Sir Humphrey Vicary Gibbs (22 November 1902 – 5 November 1990), was the penultimate Governor of the colony of Southern Rhodesia, from 24 October 1964 described by its internationally unrecognised government simply as Rhodesia, who served until, and opposed, the Unilateral Declaration of Independence (UDI) in 1965.

==Early history==

Gibbs was born on 22 November 1902 in England, the third son of The Hon. Herbert Gibbs, later created, in 1923, The 1st Baron Hunsdon of Hunsdon. He was educated at Ludgrove School, Eton and Trinity College, Cambridge. He moved to Southern Rhodesia in 1928, buying a farm at Nyamandhlovu, near Bulawayo.

He became active in farming administration and helped found the National Farmers Union. He was elected to the Legislative Assembly at the general election of 1948 as a United Party member, representing the constituency of Wankie, serving one term before standing down in 1954.

==As Governor of Southern Rhodesia==

In 1959, Queen Elizabeth II appointed Gibbs as Governor of Southern Rhodesia and appointed him a Knight Commander of the Order of St Michael and St George (KCMG) in 1960.
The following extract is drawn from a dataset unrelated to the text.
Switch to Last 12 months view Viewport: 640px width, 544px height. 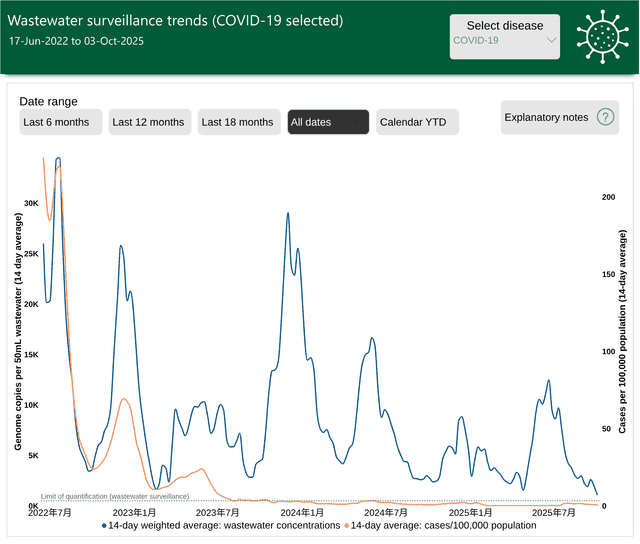[x=148, y=122]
The Unilateral Declaration of Independence (UDI) by the Rhodesian Front government (under Prime Minister Ian Smith) in November 1965 placed Gibbs in a very difficult position. He was intensely loyal to Rhodesia, and was a close friend of Ian Smith, but he was also equally loyal to his office as the Queen's viceroy. While understanding what had made Smith's government declare the UDI, Gibbs decided that final legality rested with the Crown, not Smith and his government.
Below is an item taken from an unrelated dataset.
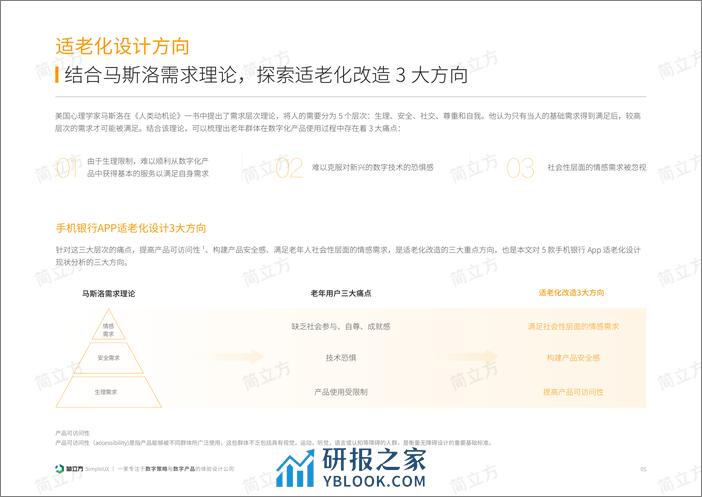
Task: Click the 安全需求 middle pyramid tier
Action: point(108,357)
By the time Smith and Deputy Prime Minister Clifford Dupont called on Governor Gibbs after the UDI was signed, Whitehall had directed Gibbs to use his reserve power to dismiss Smith and his entire cabinet from office. Gibbs complied with the order without hesitation. He declared that by issuing the UDI, Smith and his government had committed an act of treason.

The Government have made an unconstitutional declaration of independence. I have received the following message from Her Majesty's Secretary of State for Commonwealth Relations: 'I have it in command from Her Majesty to inform you that it is Her Majesty's pleasure that, in the event of an unconstitutional declaration of independence, Mr. Ian Smith and other persons holding office as Ministers of the Government of Southern Rhodesia or as Deputy Ministers cease to hold office. I am commanded by Her Majesty to instruct you in that event to convey Her Majesty's pleasure in this matter to Mr. Smith and otherwise to publish it in such manner as you may deem fit.'

In accordance with these instructions I have informed Mr. Smith and his colleagues that they no longer hold office. I call on the citizens of Rhodesia to refrain from all acts which would further the objectives of the illegal authorities. Subject to that, it is the duty of all citizens to maintain law and order in this country and to carry on with their normal tasks. This applies equally to the judiciary, the armed services, the police and the public service.
— Gibbs' statement upon UDI

However, Smith and his ministers simply ignored the dismissal, advising Gibbs that "in view of the new [Rhodesian] constitution..., he no longer has any executive powers in Rhodesia"—and therefore, his power to sack them no longer existed.

==Under siege==

Official Flag of Rhodesia during Gibbs's term as Governor

Several high-ranking officers of the Rhodesian military went to Governor Gibbs earlier in the day, made a statement of loyalty to him, and asked Gibbs to issue a warrant so that they could arrest Smith and Dupont. However, Gibbs knew that the bulk of the officer corps, as well as the rank and file of the Rhodesian military, were solidly behind Smith's government and that such a move would lead to a coup d'état.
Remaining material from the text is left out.